Saturday, October 14, 2006 @2:22 AM
decided to blog instead of turning just now. been a while since i wrote anything and in fact there are many things i want to write about. but you know been doing so many assignments that i cant look at anymore words for a while but then again. words are all we have as utter by guilderstern (i think) in stoppard's play.
my best friend in primary school got married a week ago. she's my age and i met up with some of my other good friends in primary school. and i realised how much we have changed. or rather how much i drifted away from them. for starters, i am the only cuckoo still studying. yup, everyone has a job. and i am studying and erm yeah english literature, soft option i could see in their eyes when they asked me about it.

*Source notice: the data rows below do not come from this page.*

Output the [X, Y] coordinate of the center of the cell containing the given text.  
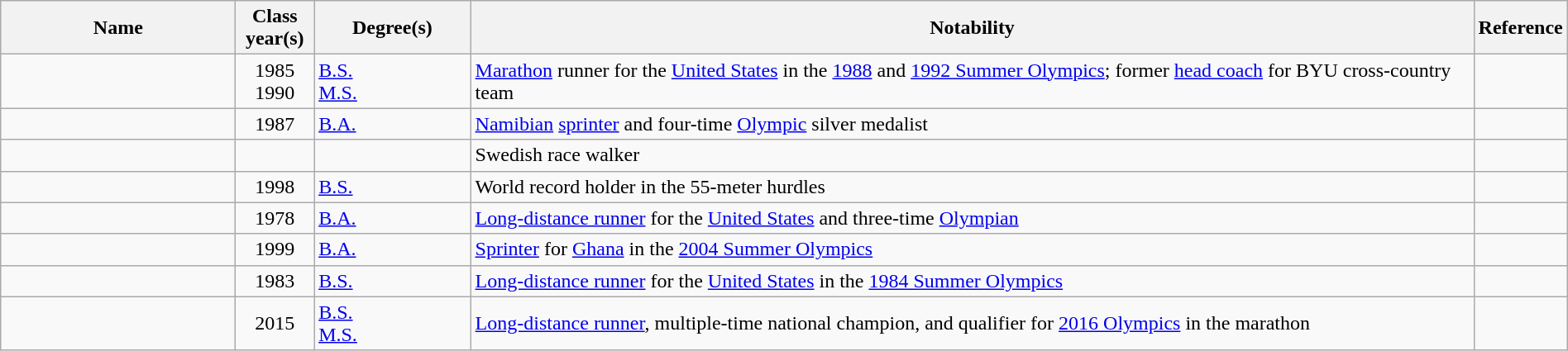
1983 [275, 281]
World record holder in the 55-meter hurdles [973, 187]
Marathon runner for the United States in the 1988 and 1992 Summer Olympics; former head coach for BYU cross-country team [973, 81]
1999 [275, 250]
1987 [275, 124]
Name [118, 28]
Long-distance runner for the United States and three-time Olympian [973, 218]
1978 [275, 218]
Long-distance runner for the United States in the 1984 Summer Olympics [973, 281]
Long-distance runner, multiple-time national champion, and qualifier for 2016 Olympics in the marathon [973, 324]
19851990 [275, 81]
Namibian sprinter and four-time Olympic silver medalist [973, 124]
2015 [275, 324]
1998 [275, 187]
Sprinter for Ghana in the 2004 Summer Olympics [973, 250]
Degree(s) [392, 28]
Notability [973, 28]
Swedish race walker [973, 155]
Reference [1520, 28]
Class year(s) [275, 28]
Return [X, Y] of the center of cell containing provided text 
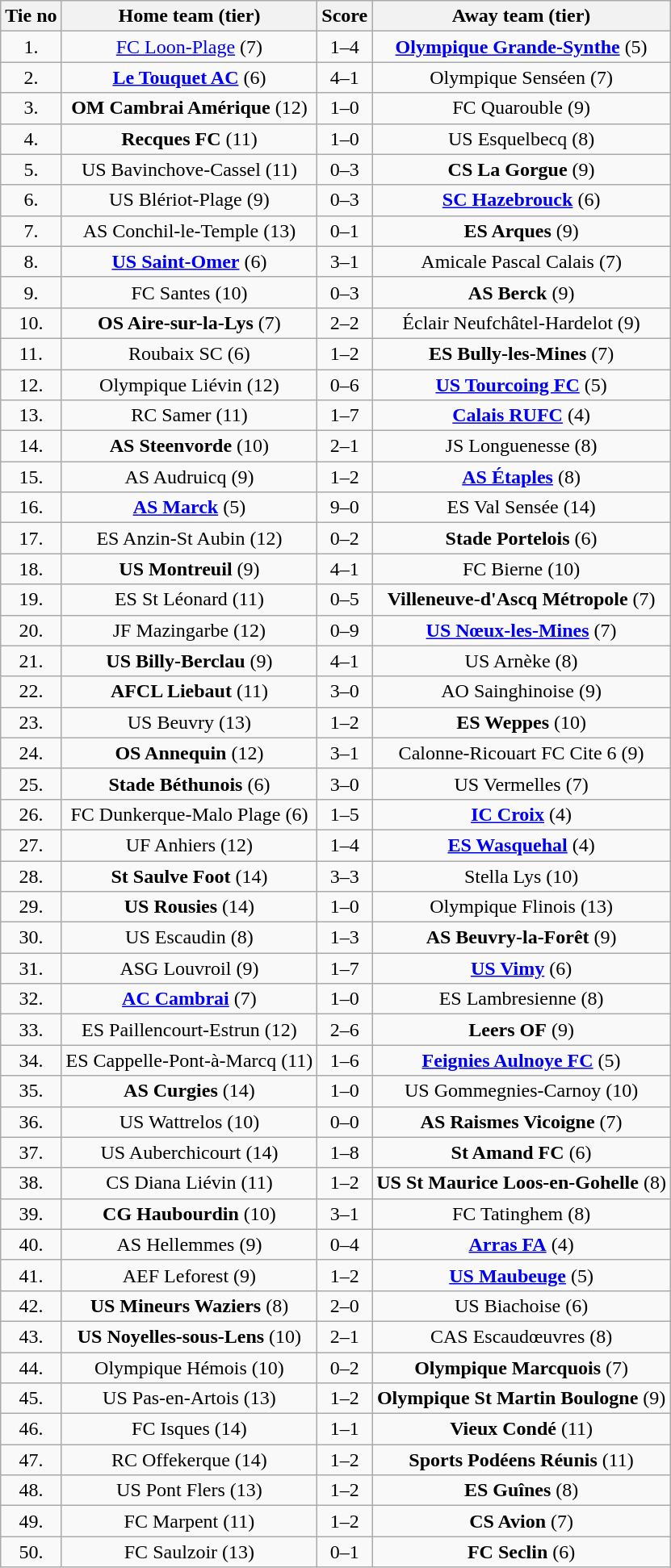
OS Annequin (12) [189, 753]
ES Anzin-St Aubin (12) [189, 539]
Olympique Grande-Synthe (5) [522, 47]
Olympique Flinois (13) [522, 908]
45. [31, 1399]
FC Marpent (11) [189, 1522]
3. [31, 108]
US Bavinchove-Cassel (11) [189, 170]
1–6 [345, 1061]
Amicale Pascal Calais (7) [522, 262]
2–6 [345, 1030]
Calonne-Ricouart FC Cite 6 (9) [522, 753]
49. [31, 1522]
Calais RUFC (4) [522, 416]
JF Mazingarbe (12) [189, 631]
Olympique Hémois (10) [189, 1369]
Arras FA (4) [522, 1245]
Recques FC (11) [189, 139]
Score [345, 16]
15. [31, 477]
US Wattrelos (10) [189, 1122]
US Billy-Berclau (9) [189, 661]
FC Bierne (10) [522, 569]
ES Bully-les-Mines (7) [522, 354]
Feignies Aulnoye FC (5) [522, 1061]
40. [31, 1245]
2–2 [345, 323]
39. [31, 1214]
11. [31, 354]
AS Audruicq (9) [189, 477]
AS Beuvry-la-Forêt (9) [522, 938]
US Maubeuge (5) [522, 1276]
US Vimy (6) [522, 969]
US Beuvry (13) [189, 723]
43. [31, 1337]
0–9 [345, 631]
CS Diana Liévin (11) [189, 1184]
AS Raismes Vicoigne (7) [522, 1122]
Home team (tier) [189, 16]
10. [31, 323]
US Tourcoing FC (5) [522, 385]
FC Quarouble (9) [522, 108]
44. [31, 1369]
Le Touquet AC (6) [189, 78]
Éclair Neufchâtel-Hardelot (9) [522, 323]
27. [31, 845]
ASG Louvroil (9) [189, 969]
7. [31, 231]
RC Offekerque (14) [189, 1461]
FC Santes (10) [189, 292]
AFCL Liebaut (11) [189, 692]
0–4 [345, 1245]
Olympique St Martin Boulogne (9) [522, 1399]
OS Aire-sur-la-Lys (7) [189, 323]
JS Longuenesse (8) [522, 447]
17. [31, 539]
CG Haubourdin (10) [189, 1214]
Sports Podéens Réunis (11) [522, 1461]
3–3 [345, 876]
SC Hazebrouck (6) [522, 200]
Vieux Condé (11) [522, 1430]
ES St Léonard (11) [189, 600]
US St Maurice Loos-en-Gohelle (8) [522, 1184]
30. [31, 938]
AS Berck (9) [522, 292]
42. [31, 1306]
ES Guînes (8) [522, 1491]
ES Val Sensée (14) [522, 508]
US Mineurs Waziers (8) [189, 1306]
AO Sainghinoise (9) [522, 692]
Leers OF (9) [522, 1030]
ES Arques (9) [522, 231]
24. [31, 753]
Olympique Marcquois (7) [522, 1369]
Villeneuve-d'Ascq Métropole (7) [522, 600]
US Montreuil (9) [189, 569]
Roubaix SC (6) [189, 354]
US Noyelles-sous-Lens (10) [189, 1337]
AS Steenvorde (10) [189, 447]
AS Hellemmes (9) [189, 1245]
AS Marck (5) [189, 508]
14. [31, 447]
ES Paillencourt-Estrun (12) [189, 1030]
St Saulve Foot (14) [189, 876]
2. [31, 78]
FC Saulzoir (13) [189, 1553]
ES Cappelle-Pont-à-Marcq (11) [189, 1061]
FC Dunkerque-Malo Plage (6) [189, 815]
18. [31, 569]
36. [31, 1122]
1–8 [345, 1153]
US Blériot-Plage (9) [189, 200]
50. [31, 1553]
Olympique Senséen (7) [522, 78]
35. [31, 1092]
OM Cambrai Amérique (12) [189, 108]
19. [31, 600]
US Saint-Omer (6) [189, 262]
37. [31, 1153]
FC Tatinghem (8) [522, 1214]
22. [31, 692]
Stade Béthunois (6) [189, 784]
32. [31, 1000]
US Gommegnies-Carnoy (10) [522, 1092]
ES Weppes (10) [522, 723]
US Pas-en-Artois (13) [189, 1399]
1–3 [345, 938]
1–5 [345, 815]
1–1 [345, 1430]
AS Curgies (14) [189, 1092]
FC Loon-Plage (7) [189, 47]
38. [31, 1184]
20. [31, 631]
FC Isques (14) [189, 1430]
9. [31, 292]
5. [31, 170]
CS La Gorgue (9) [522, 170]
0–6 [345, 385]
ES Lambresienne (8) [522, 1000]
34. [31, 1061]
IC Croix (4) [522, 815]
21. [31, 661]
26. [31, 815]
RC Samer (11) [189, 416]
FC Seclin (6) [522, 1553]
13. [31, 416]
47. [31, 1461]
12. [31, 385]
UF Anhiers (12) [189, 845]
16. [31, 508]
ES Wasquehal (4) [522, 845]
48. [31, 1491]
31. [31, 969]
Stade Portelois (6) [522, 539]
23. [31, 723]
1. [31, 47]
US Biachoise (6) [522, 1306]
Olympique Liévin (12) [189, 385]
US Esquelbecq (8) [522, 139]
US Escaudin (8) [189, 938]
0–0 [345, 1122]
Stella Lys (10) [522, 876]
29. [31, 908]
9–0 [345, 508]
AS Conchil-le-Temple (13) [189, 231]
US Vermelles (7) [522, 784]
8. [31, 262]
CAS Escaudœuvres (8) [522, 1337]
US Nœux-les-Mines (7) [522, 631]
St Amand FC (6) [522, 1153]
28. [31, 876]
CS Avion (7) [522, 1522]
US Rousies (14) [189, 908]
US Arnèke (8) [522, 661]
AC Cambrai (7) [189, 1000]
0–5 [345, 600]
6. [31, 200]
33. [31, 1030]
Away team (tier) [522, 16]
US Pont Flers (13) [189, 1491]
AEF Leforest (9) [189, 1276]
Tie no [31, 16]
AS Étaples (8) [522, 477]
41. [31, 1276]
25. [31, 784]
2–0 [345, 1306]
US Auberchicourt (14) [189, 1153]
46. [31, 1430]
4. [31, 139]
Determine the [x, y] coordinate at the center of the cell enclosing the given text.  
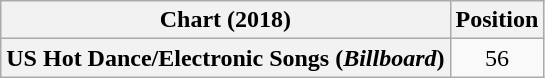
Chart (2018) [226, 20]
US Hot Dance/Electronic Songs (Billboard) [226, 58]
56 [497, 58]
Position [497, 20]
Search for the cell housing the specified text and yield its [x, y] center coordinate. 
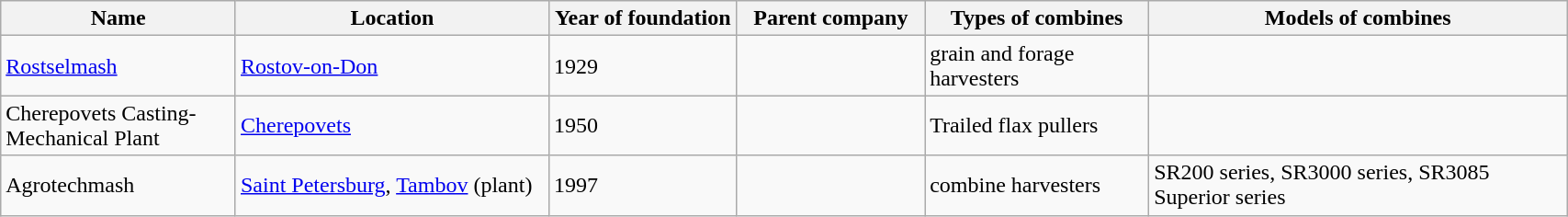
Agrotechmash [118, 186]
1950 [643, 125]
Parent company [830, 18]
Cherepovets Casting-Mechanical Plant [118, 125]
Cherepovets [391, 125]
Rostselmash [118, 66]
Name [118, 18]
Rostov-on-Don [391, 66]
grain and forage harvesters [1037, 66]
Year of foundation [643, 18]
Models of combines [1358, 18]
Trailed flax pullers [1037, 125]
Saint Petersburg, Tambov (plant) [391, 186]
1997 [643, 186]
SR200 series, SR3000 series, SR3085 Superior series [1358, 186]
Types of combines [1037, 18]
Location [391, 18]
1929 [643, 66]
combine harvesters [1037, 186]
Locate the cell with the specified text and output its [x, y] center coordinate. 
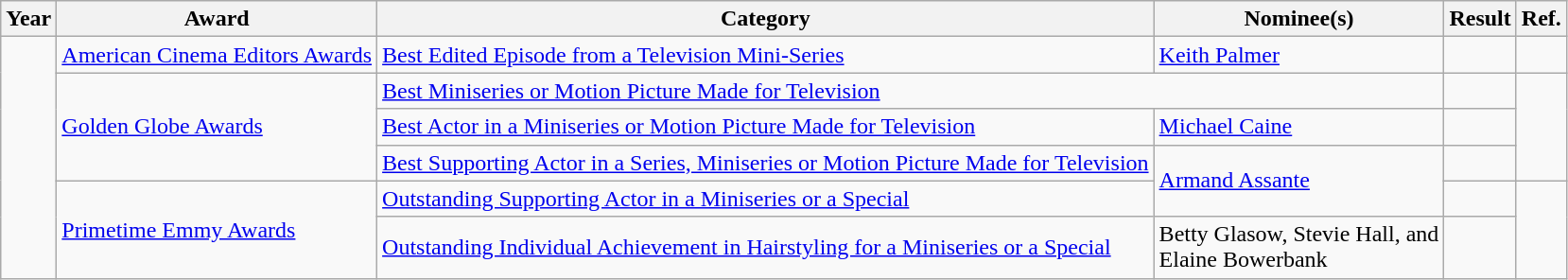
Best Edited Episode from a Television Mini-Series [766, 55]
Golden Globe Awards [218, 127]
Outstanding Individual Achievement in Hairstyling for a Miniseries or a Special [766, 248]
Best Miniseries or Motion Picture Made for Television [911, 91]
American Cinema Editors Awards [218, 55]
Nominee(s) [1299, 19]
Betty Glasow, Stevie Hall, and Elaine Bowerbank [1299, 248]
Best Supporting Actor in a Series, Miniseries or Motion Picture Made for Television [766, 163]
Best Actor in a Miniseries or Motion Picture Made for Television [766, 127]
Year [28, 19]
Primetime Emmy Awards [218, 229]
Award [218, 19]
Keith Palmer [1299, 55]
Michael Caine [1299, 127]
Result [1480, 19]
Ref. [1542, 19]
Armand Assante [1299, 181]
Outstanding Supporting Actor in a Miniseries or a Special [766, 199]
Category [766, 19]
Identify which cell holds the provided text, then report its [X, Y] central coordinate. 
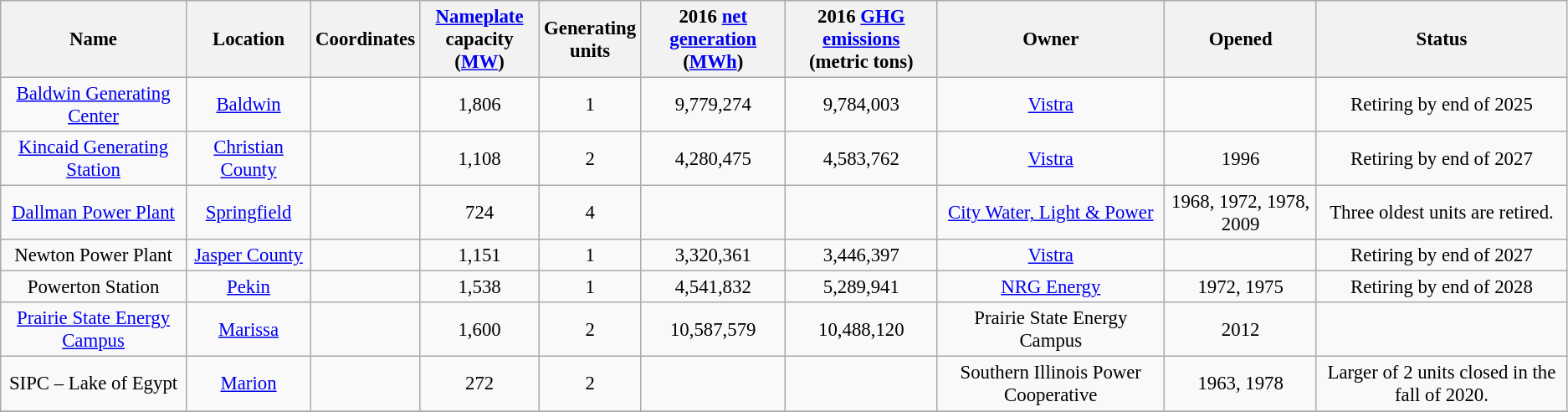
SIPC – Lake of Egypt [94, 383]
Baldwin [249, 105]
Generating units [591, 39]
Pekin [249, 287]
3,320,361 [713, 255]
1,600 [479, 330]
2012 [1241, 330]
Christian County [249, 159]
2016 GHG emissions (metric tons) [862, 39]
10,488,120 [862, 330]
4,583,762 [862, 159]
1968, 1972, 1978, 2009 [1241, 213]
Jasper County [249, 255]
2016 net generation (MWh) [713, 39]
Coordinates [366, 39]
10,587,579 [713, 330]
Powerton Station [94, 287]
Location [249, 39]
1,806 [479, 105]
4,541,832 [713, 287]
Marissa [249, 330]
1,538 [479, 287]
Opened [1241, 39]
1963, 1978 [1241, 383]
Name [94, 39]
1972, 1975 [1241, 287]
Three oldest units are retired. [1441, 213]
3,446,397 [862, 255]
Dallman Power Plant [94, 213]
Baldwin Generating Center [94, 105]
1,151 [479, 255]
Newton Power Plant [94, 255]
272 [479, 383]
9,779,274 [713, 105]
724 [479, 213]
Kincaid Generating Station [94, 159]
Retiring by end of 2028 [1441, 287]
9,784,003 [862, 105]
City Water, Light & Power [1051, 213]
Status [1441, 39]
Owner [1051, 39]
Retiring by end of 2025 [1441, 105]
1,108 [479, 159]
NRG Energy [1051, 287]
Marion [249, 383]
4,280,475 [713, 159]
4 [591, 213]
Larger of 2 units closed in the fall of 2020. [1441, 383]
1996 [1241, 159]
Springfield [249, 213]
5,289,941 [862, 287]
Southern Illinois Power Cooperative [1051, 383]
Nameplatecapacity (MW) [479, 39]
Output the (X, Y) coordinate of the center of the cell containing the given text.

met adrian, by accident the other when rens wanted waffles. and we met up with him again subsequently on wednesday night. it sure brought back many wonderful memories of how i use to tutor drian at venetia at sixth ave. the many nights we were there, joking laughing trying to make economics so much easier and fun for him. and how history was his comfort subject (well hahha econs was mine)
on the way home on thurday night from the office, i passed by the pines. and i thought of sam and josh and jake and john and yes you too driel. i was flipping my diary today and realised it is going to be jake's birthday soon.
went past wine wise on wednesdy night on my way home from sixth ave, i thought of lex and how perhaps we should go and sit there and sip our wines again one day soon. we havent been to hanabi for a while and we were supposed to go for supper a long long time ago.
tuesday was marky OnO's birthday, happy birthday OnO! hahah i called you at the stroke of midnight to wish you happy birthday alright, and i was DEAD tired. =P
monday, i sent aaron a really random email. well i wished him happy ramadan.
i dont mean to be angsty, cause i am not, i am more melancholic and nostalgic than anything. perhaps it is the way i sound, but yeah i am not always that. give me a choice, i will go and hide away at a corner of the world and see if you will fine me.
miche and her random,senseless bout of anger needs to sleep. aufwidersehen.